長い空白期間を経て再会した姉妹はぎこちなく、彼女はレアの夫や娘たちとも距離を置く。
孤独の中に閉じこもるジュリエットだったが、献身的な妹や無邪気な姪と過ごすうちに
自分の居場所を見いだしてゆく。(シネマトゥデイより転記させていただきました)

女の顔は変化する。彼女達が女優である所以はここかも。

クリスティン・スコット・トーマスという人は、私が思うにマレーネ・ディートリッヒ顔じゃないでしょうか。
妖艶で退廃的なムードが似合う一方、意思の強さを感じさせるエラの張り出した、まさに堂々とした“顔”です。
こういうある種すごみのある顔の女優さんって、日本ではあまり見かけない気がします。

今回も、彼女の顔に魅せられましたー。それは“美しい”とかそういう事ではなくて。
顔(表情)で、多くを語るとでも言えばいいんでしょうか。
冒頭、目の周りに影がさしたようなジュリエットの顔。何かをあきらめたような表情から、
幸せとは遠いところにその身を置いているような彼女の状況を、うかがい知る事ができます。
鳥のさえずりと陽光に一瞬目を細める彼女。この一瞬の表情で「もっと彼女の人生を知りたい」
気持ちになるのが不思議です。ここらへんの間がすごく好き。出だしからいい感触でした。
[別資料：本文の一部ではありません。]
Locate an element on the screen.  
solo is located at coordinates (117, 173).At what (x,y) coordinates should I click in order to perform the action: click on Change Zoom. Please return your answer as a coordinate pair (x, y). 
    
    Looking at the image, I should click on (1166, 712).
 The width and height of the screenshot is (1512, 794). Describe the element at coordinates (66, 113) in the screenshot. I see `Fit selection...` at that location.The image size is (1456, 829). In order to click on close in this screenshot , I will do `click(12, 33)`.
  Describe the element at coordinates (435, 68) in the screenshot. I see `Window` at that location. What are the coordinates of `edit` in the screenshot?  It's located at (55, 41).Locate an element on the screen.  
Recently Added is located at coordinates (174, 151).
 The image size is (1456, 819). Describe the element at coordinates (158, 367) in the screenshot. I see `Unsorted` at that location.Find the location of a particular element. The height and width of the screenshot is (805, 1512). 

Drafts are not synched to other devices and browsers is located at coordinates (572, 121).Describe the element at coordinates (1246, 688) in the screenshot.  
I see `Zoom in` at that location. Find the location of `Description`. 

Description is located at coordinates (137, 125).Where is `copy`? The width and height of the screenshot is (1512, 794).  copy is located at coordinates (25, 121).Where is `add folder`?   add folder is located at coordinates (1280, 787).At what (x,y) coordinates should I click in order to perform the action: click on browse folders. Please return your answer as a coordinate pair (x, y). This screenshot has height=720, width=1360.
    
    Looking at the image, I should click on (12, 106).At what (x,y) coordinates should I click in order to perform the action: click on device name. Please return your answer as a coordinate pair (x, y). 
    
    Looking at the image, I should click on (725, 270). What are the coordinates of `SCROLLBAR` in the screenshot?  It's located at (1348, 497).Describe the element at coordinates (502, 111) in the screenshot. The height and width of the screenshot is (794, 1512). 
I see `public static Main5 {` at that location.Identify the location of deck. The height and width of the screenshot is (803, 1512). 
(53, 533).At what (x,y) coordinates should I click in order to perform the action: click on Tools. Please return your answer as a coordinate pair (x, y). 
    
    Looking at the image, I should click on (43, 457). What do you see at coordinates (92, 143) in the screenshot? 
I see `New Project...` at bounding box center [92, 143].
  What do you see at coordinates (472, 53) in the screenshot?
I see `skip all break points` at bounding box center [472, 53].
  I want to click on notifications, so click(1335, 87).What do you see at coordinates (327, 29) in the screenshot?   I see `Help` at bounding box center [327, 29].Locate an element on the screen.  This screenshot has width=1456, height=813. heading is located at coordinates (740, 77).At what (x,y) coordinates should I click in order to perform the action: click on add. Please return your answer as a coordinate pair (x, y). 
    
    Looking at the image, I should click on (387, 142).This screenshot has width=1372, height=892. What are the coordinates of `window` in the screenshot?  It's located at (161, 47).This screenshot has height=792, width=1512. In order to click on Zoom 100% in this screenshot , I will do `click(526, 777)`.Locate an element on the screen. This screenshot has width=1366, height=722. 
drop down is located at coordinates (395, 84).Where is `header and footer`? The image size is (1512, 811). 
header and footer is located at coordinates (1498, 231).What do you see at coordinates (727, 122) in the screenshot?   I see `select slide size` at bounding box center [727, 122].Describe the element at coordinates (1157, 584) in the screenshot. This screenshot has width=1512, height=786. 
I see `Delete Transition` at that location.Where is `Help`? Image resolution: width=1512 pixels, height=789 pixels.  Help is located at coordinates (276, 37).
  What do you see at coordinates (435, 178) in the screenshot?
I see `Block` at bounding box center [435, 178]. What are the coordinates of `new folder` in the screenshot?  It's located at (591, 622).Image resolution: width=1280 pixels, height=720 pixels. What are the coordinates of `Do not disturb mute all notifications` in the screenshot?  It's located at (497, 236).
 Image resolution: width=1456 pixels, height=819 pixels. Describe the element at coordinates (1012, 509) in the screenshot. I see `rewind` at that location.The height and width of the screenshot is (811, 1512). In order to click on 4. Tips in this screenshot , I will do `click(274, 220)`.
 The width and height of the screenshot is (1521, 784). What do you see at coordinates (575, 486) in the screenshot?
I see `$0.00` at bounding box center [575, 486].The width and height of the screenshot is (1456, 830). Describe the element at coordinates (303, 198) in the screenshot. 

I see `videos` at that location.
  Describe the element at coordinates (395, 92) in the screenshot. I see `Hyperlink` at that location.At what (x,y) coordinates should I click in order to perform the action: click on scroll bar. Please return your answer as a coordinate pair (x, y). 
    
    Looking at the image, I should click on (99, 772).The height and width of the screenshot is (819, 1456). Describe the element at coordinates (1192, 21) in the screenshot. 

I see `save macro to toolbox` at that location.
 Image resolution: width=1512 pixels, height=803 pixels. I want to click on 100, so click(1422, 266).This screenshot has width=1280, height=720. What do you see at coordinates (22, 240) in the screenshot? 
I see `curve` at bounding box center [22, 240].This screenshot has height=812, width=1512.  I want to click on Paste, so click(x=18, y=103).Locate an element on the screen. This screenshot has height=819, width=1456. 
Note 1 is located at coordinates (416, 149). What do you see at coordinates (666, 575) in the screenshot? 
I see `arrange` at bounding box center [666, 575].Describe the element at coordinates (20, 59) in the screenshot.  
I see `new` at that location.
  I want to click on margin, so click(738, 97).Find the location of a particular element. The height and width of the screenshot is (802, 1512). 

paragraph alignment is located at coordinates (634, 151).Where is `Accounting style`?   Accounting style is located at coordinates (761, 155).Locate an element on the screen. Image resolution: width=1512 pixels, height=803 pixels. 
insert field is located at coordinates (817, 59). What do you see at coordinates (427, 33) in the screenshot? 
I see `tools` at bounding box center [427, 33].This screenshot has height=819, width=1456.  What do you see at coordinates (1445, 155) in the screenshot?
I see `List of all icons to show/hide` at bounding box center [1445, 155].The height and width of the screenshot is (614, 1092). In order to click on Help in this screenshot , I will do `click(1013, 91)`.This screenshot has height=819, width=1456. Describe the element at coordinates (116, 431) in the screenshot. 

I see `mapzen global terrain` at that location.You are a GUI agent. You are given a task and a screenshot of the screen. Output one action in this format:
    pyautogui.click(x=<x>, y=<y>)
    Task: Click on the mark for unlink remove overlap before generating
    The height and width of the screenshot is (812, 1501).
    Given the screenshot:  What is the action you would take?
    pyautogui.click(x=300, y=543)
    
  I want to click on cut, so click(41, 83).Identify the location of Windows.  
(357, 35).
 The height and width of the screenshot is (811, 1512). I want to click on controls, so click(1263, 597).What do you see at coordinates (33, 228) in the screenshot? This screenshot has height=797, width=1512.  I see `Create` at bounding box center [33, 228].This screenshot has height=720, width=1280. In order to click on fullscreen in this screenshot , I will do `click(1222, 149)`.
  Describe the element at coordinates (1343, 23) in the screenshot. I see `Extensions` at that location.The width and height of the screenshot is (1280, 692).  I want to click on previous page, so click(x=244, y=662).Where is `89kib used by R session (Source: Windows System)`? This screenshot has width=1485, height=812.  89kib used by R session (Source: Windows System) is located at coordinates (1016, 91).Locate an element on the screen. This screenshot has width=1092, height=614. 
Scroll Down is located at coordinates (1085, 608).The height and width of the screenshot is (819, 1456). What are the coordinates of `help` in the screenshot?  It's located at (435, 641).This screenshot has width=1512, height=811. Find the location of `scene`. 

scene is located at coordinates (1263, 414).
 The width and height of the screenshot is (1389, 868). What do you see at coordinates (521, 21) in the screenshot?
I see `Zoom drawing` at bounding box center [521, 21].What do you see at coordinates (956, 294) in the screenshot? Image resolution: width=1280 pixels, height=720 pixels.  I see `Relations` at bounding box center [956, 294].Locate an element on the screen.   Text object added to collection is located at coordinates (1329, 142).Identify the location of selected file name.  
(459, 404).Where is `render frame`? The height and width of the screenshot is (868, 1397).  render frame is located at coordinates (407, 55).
そして、ジュリエットに惜しみない愛を注ぐ妹レア役のエルザ・ジルベルスタイン。
映画「ミナ」(1993)では、ぽっちゃりと垢抜けない“エテル”役だった彼女が、
こんなにスリムで素敵な、年齢を感じさせない女性になっててビックリしましたヨ〜。
ロマーヌ・ボーランジェ(ミナ)がおしゃれさんだっただけに、当時は対照的でした。
レアの表情からは優しい人柄が滲み出ててるようで、とてもキュートです。

キュートといえば、レア夫婦の子供たち!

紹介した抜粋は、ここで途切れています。